Last Thursday, the Senate Finance Committee heard testimony from experts who offered damning testimony about hospital consolidation (excerpts below). Committee Chair Ron Wyden (D-OR) gaveled the session to order with this commentary:
“I’d like to talk about health care costs and quality. Advocates for proposed mergers often say they will bring lower health costs due to increased efficiency. Time after time, it’s simply not proven to be the case. When hospitals merge, prices go up, not down. When insurers merge, premiums go up, not down. And quality of care is not any better with this higher cost. “
Ranking Member Mike Crapo (R-ID) offered a more conciliatory assessment in his opening statement: “In exploring and addressing these problems, we have the opportunity to build on our efforts to improve medication access and affordability by taking a broader look at the health care system through a similarly bipartisan, consensus-based lens…We need to examine the drivers of consolidation, as well as its effects on care quality and costs, both for patients and taxpayers. We also need to develop focused, bipartisan and bicameral solutions that reduce out-of-pocket spending while protecting access to lifesaving services.”
Congress’ concern about consolidation in healthcare is broad-based. Pharmacy benefits managers and health insurers face similar scrutiny. Drug price control referenda have passed in several states and a federal cap was included in the Inflation Reduction Act.
The reality is this: the entire U.S. health system is on trial in the court of public opinion for ‘careless disregard for affordability’. And hospitals are seen as part of the problem justifying consolidation as a defense mechanism.
What followed in this 3-hour hearing was testimony from 3 experts critical of hospital consolidation, a Colorado community hospital CEO who opined to competition with big hospital systems and a Peterson Foundation spokesperson who offered that data access and transparency are necessary to mitigate consolidation’s downside impact.
None of their testimony was surprising. Nor were questions from the 25 members of the committee. It’s a narrative that played out in House Energy and Commerce and Ways and Means Committee hearings last month.

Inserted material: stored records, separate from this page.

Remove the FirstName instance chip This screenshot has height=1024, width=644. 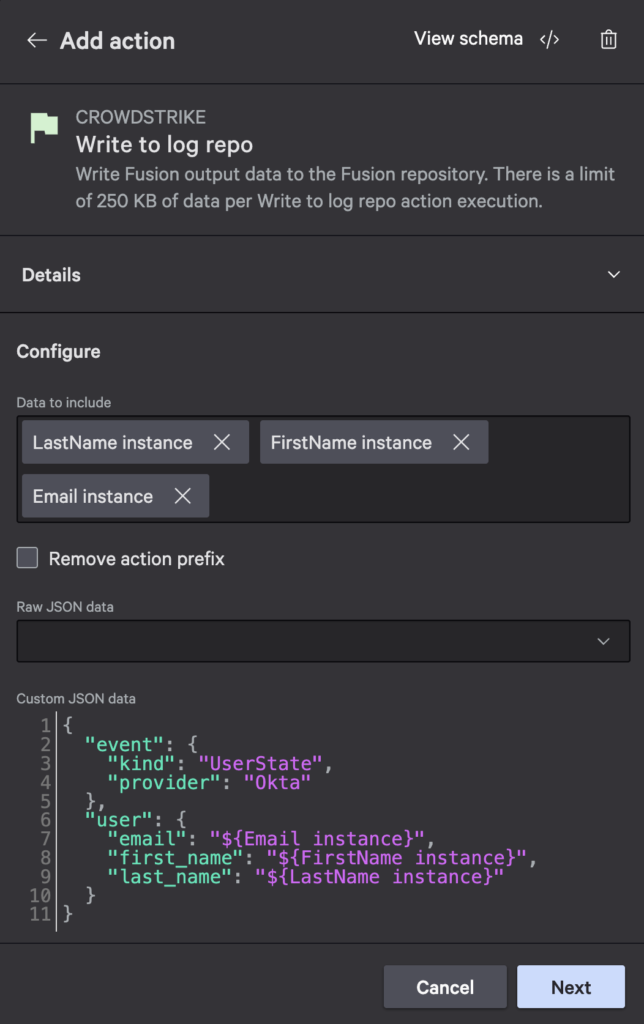(x=461, y=443)
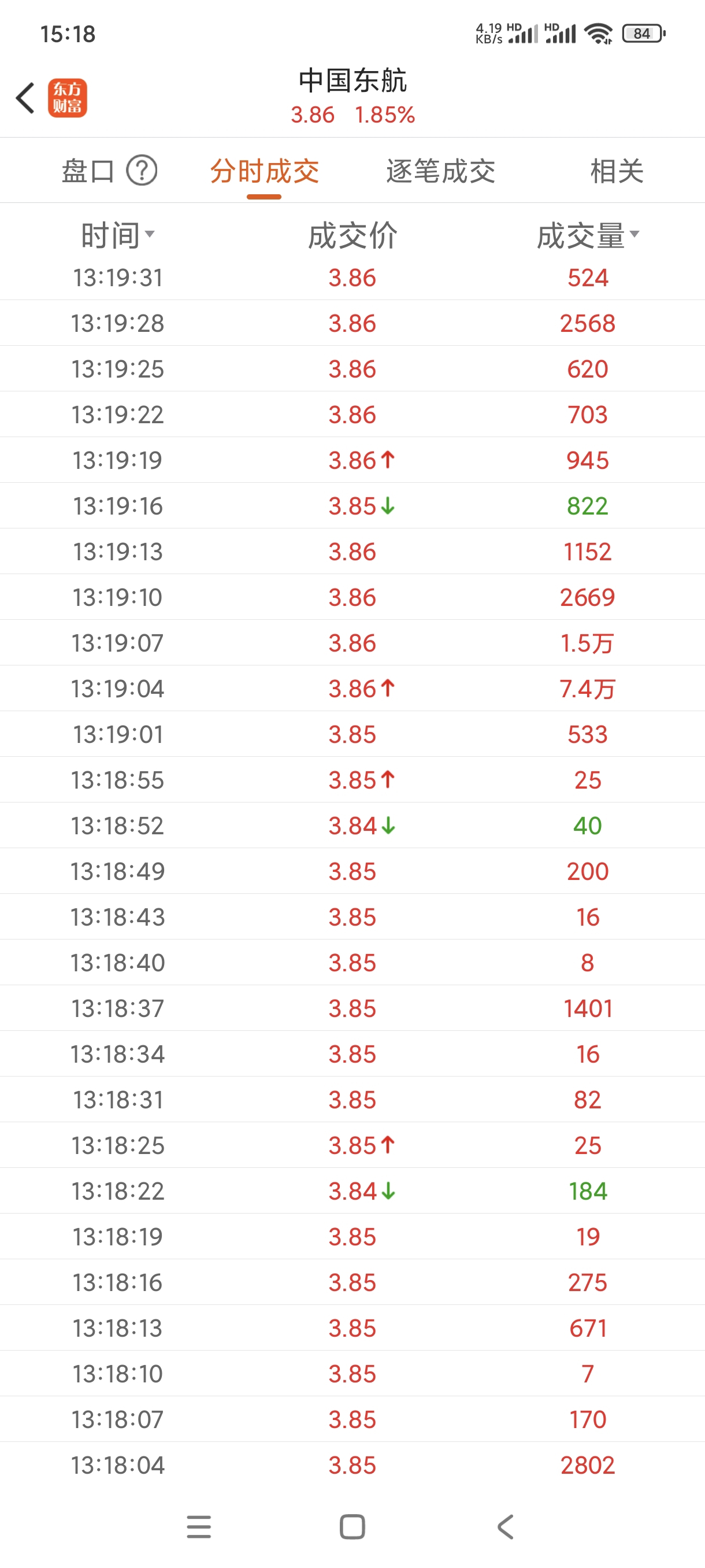Tap the 成交价 column header
The image size is (705, 1568).
pos(352,235)
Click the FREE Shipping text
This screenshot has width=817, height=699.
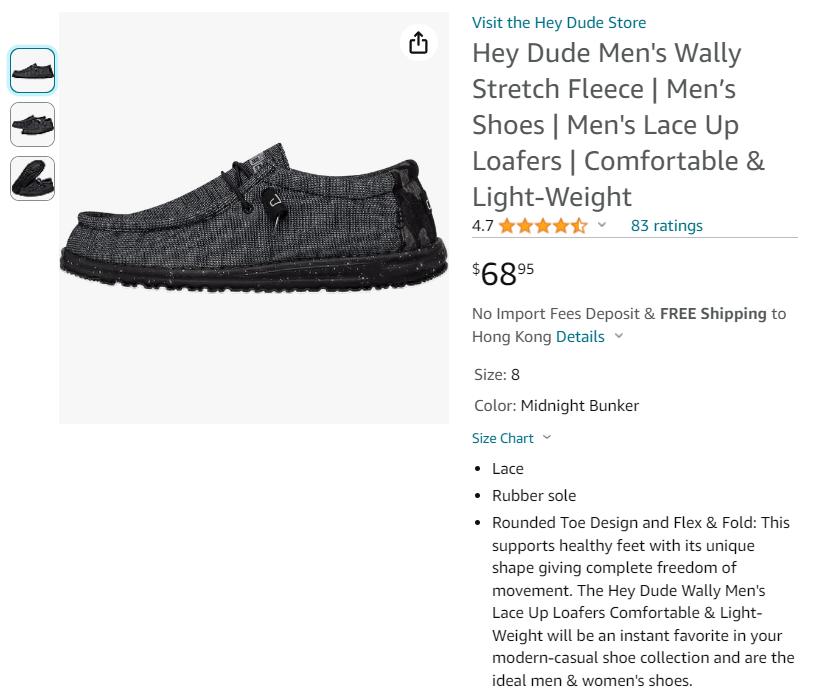tap(713, 314)
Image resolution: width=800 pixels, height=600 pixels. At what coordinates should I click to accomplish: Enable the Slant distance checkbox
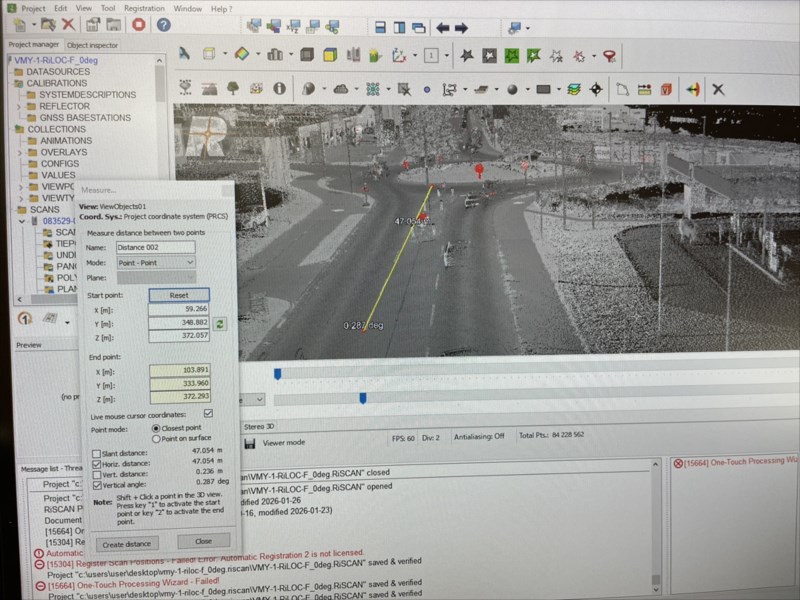click(96, 453)
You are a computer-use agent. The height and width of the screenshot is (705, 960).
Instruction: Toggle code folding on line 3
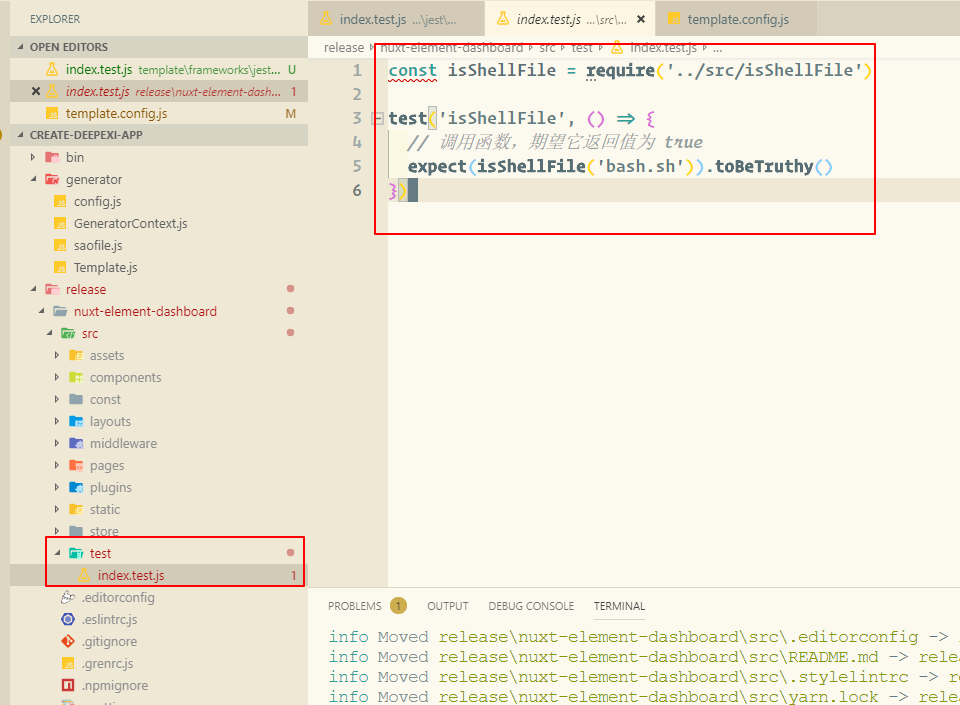point(377,119)
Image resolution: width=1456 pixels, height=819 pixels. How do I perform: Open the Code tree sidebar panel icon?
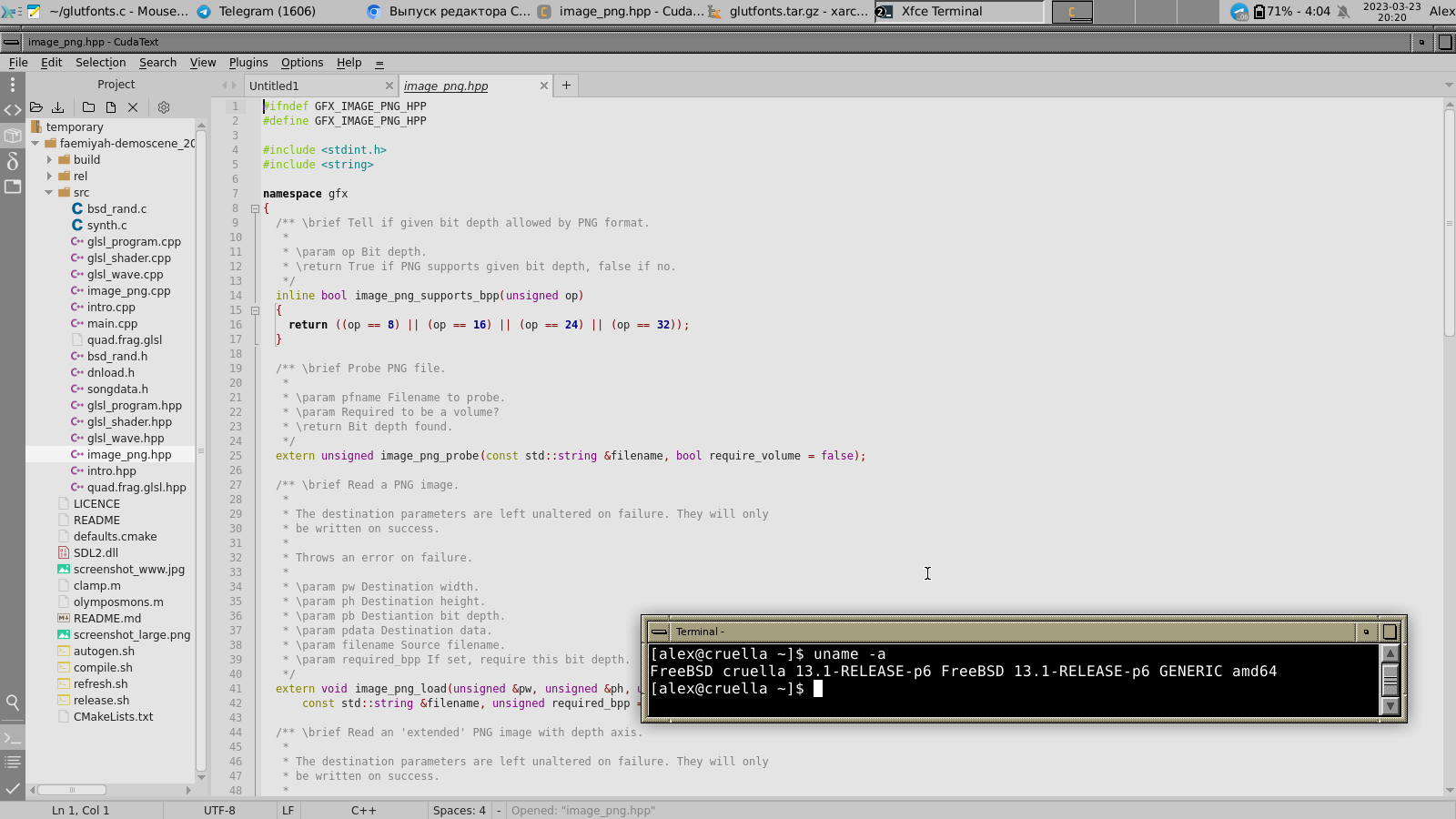click(13, 110)
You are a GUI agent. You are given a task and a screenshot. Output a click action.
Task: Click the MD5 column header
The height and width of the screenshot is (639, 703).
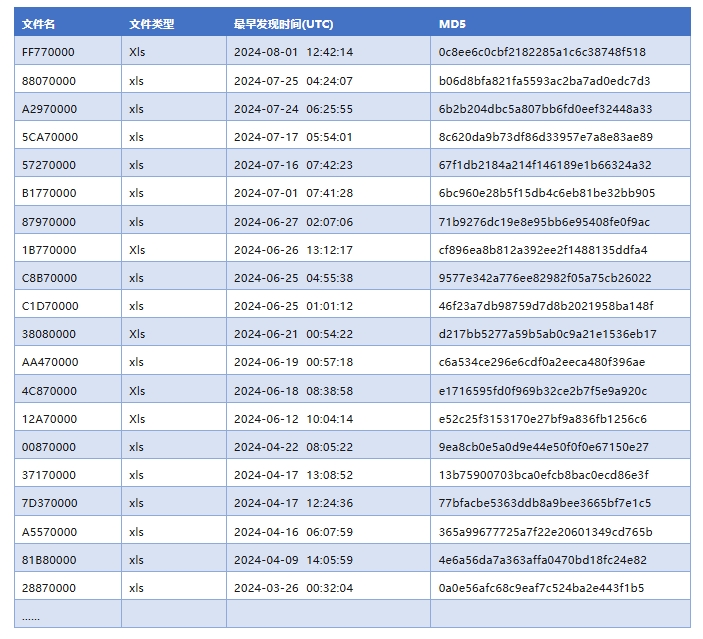click(x=452, y=23)
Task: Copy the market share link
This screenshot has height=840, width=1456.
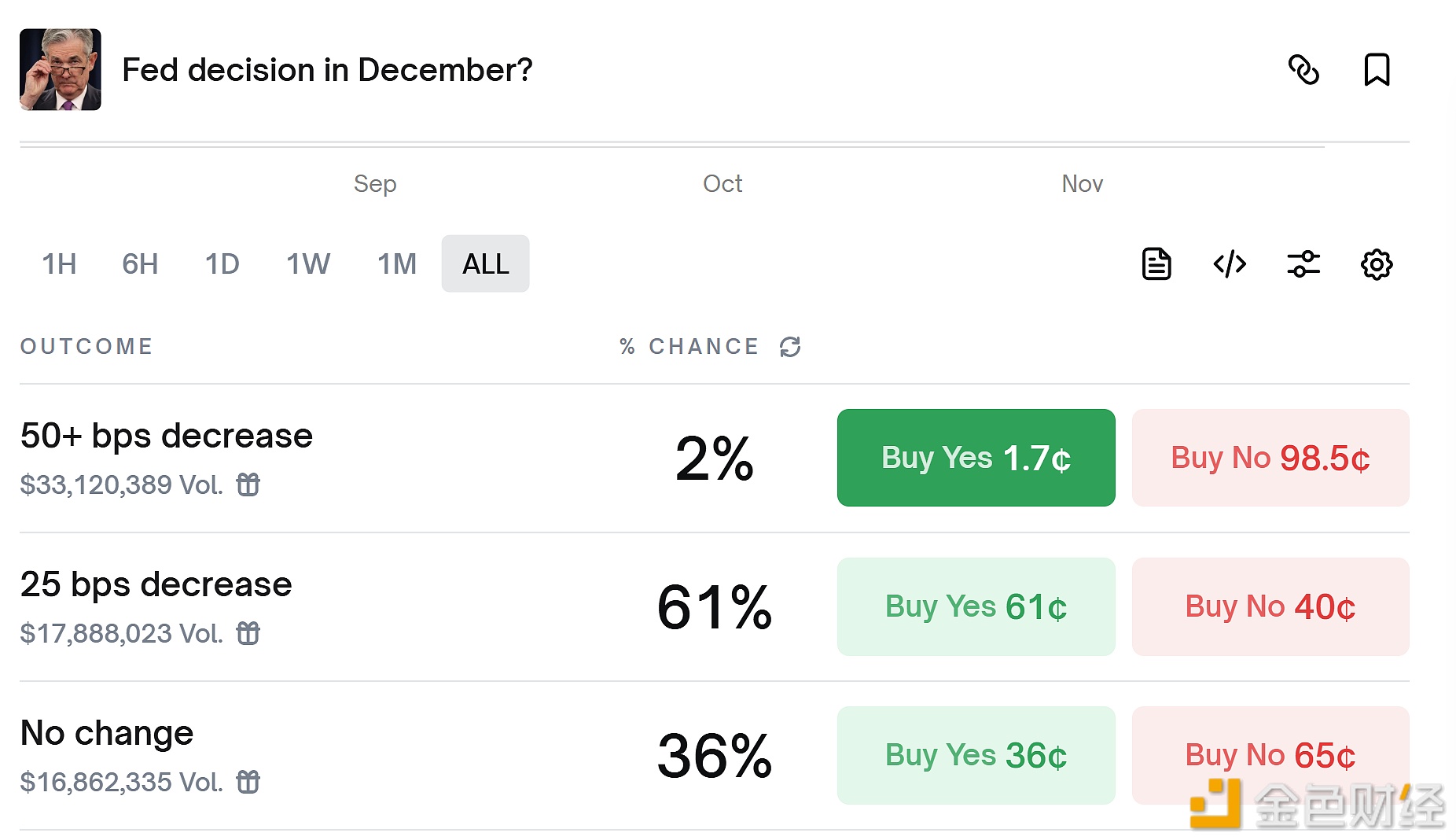Action: pos(1305,70)
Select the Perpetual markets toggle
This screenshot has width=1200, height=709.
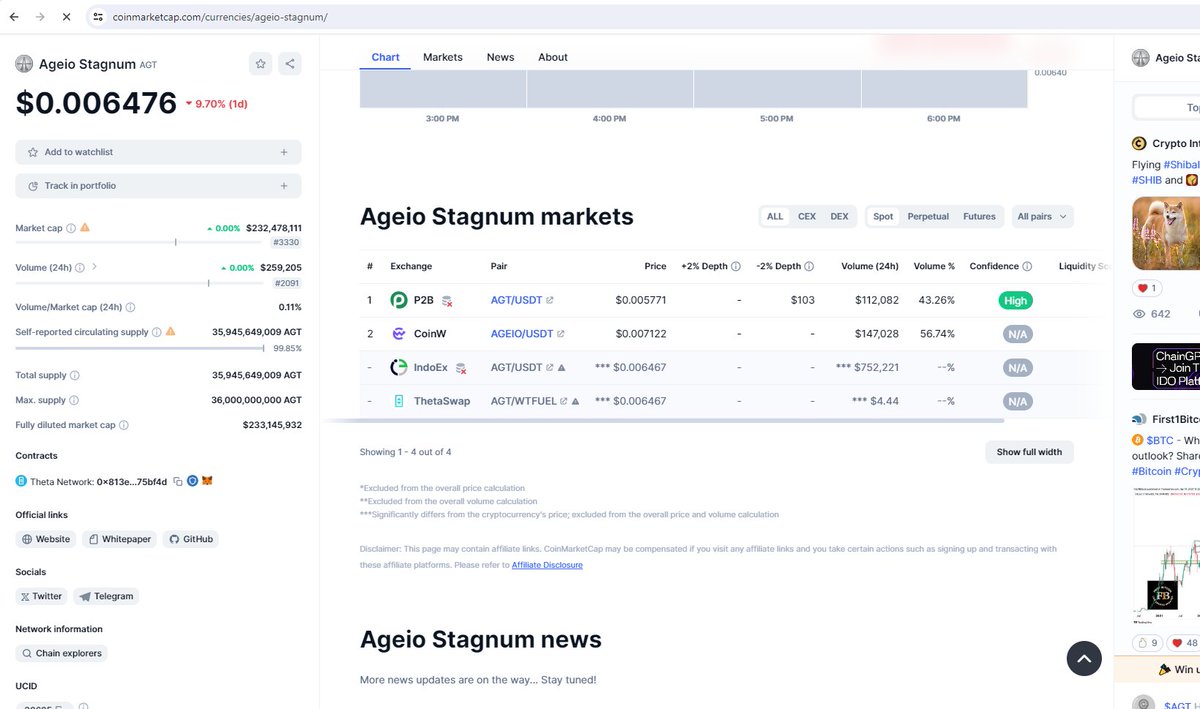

It’s likely to continue.
Often, Congressional Hearings on healthcare issues amount to little more than political theatre. In this one, four key themes emerged:
- Consolidation among hospitals has adversely impacted quality of care and affordability of healthcare. Prices have gone up without commensurate improvements in quality harming consumers.
- Larger organizations use horizontal and vertical integration to strengthen their positions relative to smaller competitors. Physician employment by hospitals is concerning. Rural and safety net hospitals are impaired most.
- Anti-trust efforts, price transparency mandates, data sharing and value-based programs have not been as effective as anticipated.
- Physicians are victims of consolidation and corporatization in U.S. healthcare. They’re paid less because others are paid more.
While committee members varied widely in the intensity of their animosity toward hospitals, a consensus emerged that the hospital status quo is not working for voters and consumers.
My take:
Consolidation is part of everyday life. Last Tuesday’s bombshell announcement of the merger of the PGA Tour and the Saudi Arabia’s Public Investment Fund caught the golfing world by surprise. Anti-trust issues and monopolistic behaviors are noticed by voters and lawmakers. Hospital consolidation is no exception festering suspicions among lawmakers and voters that the public’s good is ill-served. And studies showing that charity care among not-for-profit hospitals is lower than for-profit confuse and complicate.
As I listened to the hearing, I had questions…
- Were all relevant perspectives presented?
- Was the information provided by witnesses and cited in Committee member questioning accurate?
- Will meaningful action result?
But having testified before Congressional Committees, I find myself dismissive of most hearings which seem heavy on political staging but light on meaningful insight. Many are little more than political theatre. Hospital consolidation seems different. There seems to be growing consensus that it’s harmful to some and costly to all.
Sadly, this hearing is the latest evidence that the good will built by hospital heroics in the pandemic is now forgotten. It’s clear hospital consolidation is an issue that faces strong and increased headwinds with evidence mounting—accurate or not– showing more harm than good.